There aren’t a lot of historical costuming events in New Zealand, and one that I’ve never managed to get to is the annual Levin Medieval Market. Levin is only an hour and a half up the coast from Wellington, and I (finally) had the weekend free this year, so I decided it was time to go.
I put the word out to friends, and not only did Hvitr & Madame O put their hands up, Hvitr already had a 10th c Viking outfit, and Madame O committed to making a 1360s ensemble like mine if I’d help her with the pattern. Juliet came down from Palmy, and we four went to the fair!
Very conveniently, Juliet’s parents live in Levin, so we Wellington girls headed off just past 7am (gah), drove up, met Juliet there, got dressed, and then headed out
I was warned ahead of time not to get too excited about how medieval the day would be: I was told to expect standard market fair with the Order of the Boar doing fighting demonstrations and a few other re-enactors.
I’m really glad I had the warning, because it was very true. It was a few reenactors, maybe 15 stalls with any real relation or attempt to be anything medieval, 30 stalls with handmade things ranging from fabulous to twee, and another 30 stalls selling imported tat. And two stalls with plants that Juliet and I drooled over but couldn’t buy for reasons of practicality.
There weren’t really any reenactors doing anything but battle-y stuff either, which was quite sad. I would have loved to have seen a tent about food, or textiles and clothing. (Psst, if anyone involved is reading this, if you’ll give us a tent or pavilion space like the one the musicians have down below, I’ll show up with 3-4 other people in 14th c dress and we’ll sit and sew and do clothing and sewing demonstrations all day! We could probably even wrangle some food historians to talk about our lunch.)

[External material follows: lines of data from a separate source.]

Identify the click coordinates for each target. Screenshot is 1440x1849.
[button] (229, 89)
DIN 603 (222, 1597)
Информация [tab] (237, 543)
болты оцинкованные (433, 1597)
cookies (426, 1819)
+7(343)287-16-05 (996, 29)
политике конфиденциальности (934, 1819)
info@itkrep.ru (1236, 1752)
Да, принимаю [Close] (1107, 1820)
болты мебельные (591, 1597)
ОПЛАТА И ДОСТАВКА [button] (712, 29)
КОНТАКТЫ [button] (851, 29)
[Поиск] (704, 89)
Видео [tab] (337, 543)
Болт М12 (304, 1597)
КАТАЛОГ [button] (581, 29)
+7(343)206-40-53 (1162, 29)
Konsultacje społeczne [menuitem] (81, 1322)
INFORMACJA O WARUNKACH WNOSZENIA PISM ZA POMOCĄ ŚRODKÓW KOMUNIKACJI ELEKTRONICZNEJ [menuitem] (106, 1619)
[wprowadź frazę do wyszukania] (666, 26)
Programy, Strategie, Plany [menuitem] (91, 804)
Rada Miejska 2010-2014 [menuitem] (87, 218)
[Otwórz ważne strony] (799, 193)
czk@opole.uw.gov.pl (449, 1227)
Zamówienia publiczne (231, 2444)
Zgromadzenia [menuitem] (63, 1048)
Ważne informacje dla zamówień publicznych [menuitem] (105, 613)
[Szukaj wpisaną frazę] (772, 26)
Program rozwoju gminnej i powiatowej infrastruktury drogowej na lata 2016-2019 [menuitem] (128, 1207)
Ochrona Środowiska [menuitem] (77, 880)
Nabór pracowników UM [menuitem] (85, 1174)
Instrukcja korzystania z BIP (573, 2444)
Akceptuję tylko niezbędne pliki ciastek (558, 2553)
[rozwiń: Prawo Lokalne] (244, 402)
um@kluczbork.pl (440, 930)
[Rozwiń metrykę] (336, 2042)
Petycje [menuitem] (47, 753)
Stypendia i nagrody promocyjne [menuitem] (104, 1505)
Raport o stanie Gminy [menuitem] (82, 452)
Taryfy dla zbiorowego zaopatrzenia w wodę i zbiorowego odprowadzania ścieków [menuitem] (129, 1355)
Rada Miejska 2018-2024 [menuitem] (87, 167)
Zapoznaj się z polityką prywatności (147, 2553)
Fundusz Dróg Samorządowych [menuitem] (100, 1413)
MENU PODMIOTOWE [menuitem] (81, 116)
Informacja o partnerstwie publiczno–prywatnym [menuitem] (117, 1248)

Much to my surprise, our group had the most accurate medieval clothing of all the women I saw. We ran into one person I know could have beaten us, but she’d worn her old first attempt for reasons of practicality. We were all reasonable beginners in the era, so I was hoping for some really polished, impressive outfits, but alas, either everyone else focuses on other things, or they had all decided to save their outfits for a less hot day.
Even more to my surprise, we didn’t get asked questions about our outfits, or asked for photographs! There weren’t many people dressed up, but I’ve still never felt more anonymous in period attire. It was lovely, but very odd. (I did have a tiny run-in with a costume snark (wearing totally modern cheap polyester clothes, natch) who sniffed because my outfit wasn’t entirely hand-sewn while I was chatting to a Morris dancer about how we were handling the heat while standing in line for the loo. She then proceeded to declare that the Morris dancers outfit wasn’t right either. C’est la vie!)
So now, the day in photos!
One of my favourite stalls was a blacksmith who travelled around in his own caravan-house, with a portable forge, and…
…wait for it…
…his pet chickens!
The chooks got let out of their coop at the market, and just wandered around, foraging in the very nice grass, and being adorable.
We had lunch very near their stall, so we threw them a few bits from our picnic.
We brought a full picnic, because while there were food stalls I (wisely) distrusted that they would have eats I would be enthusiast about.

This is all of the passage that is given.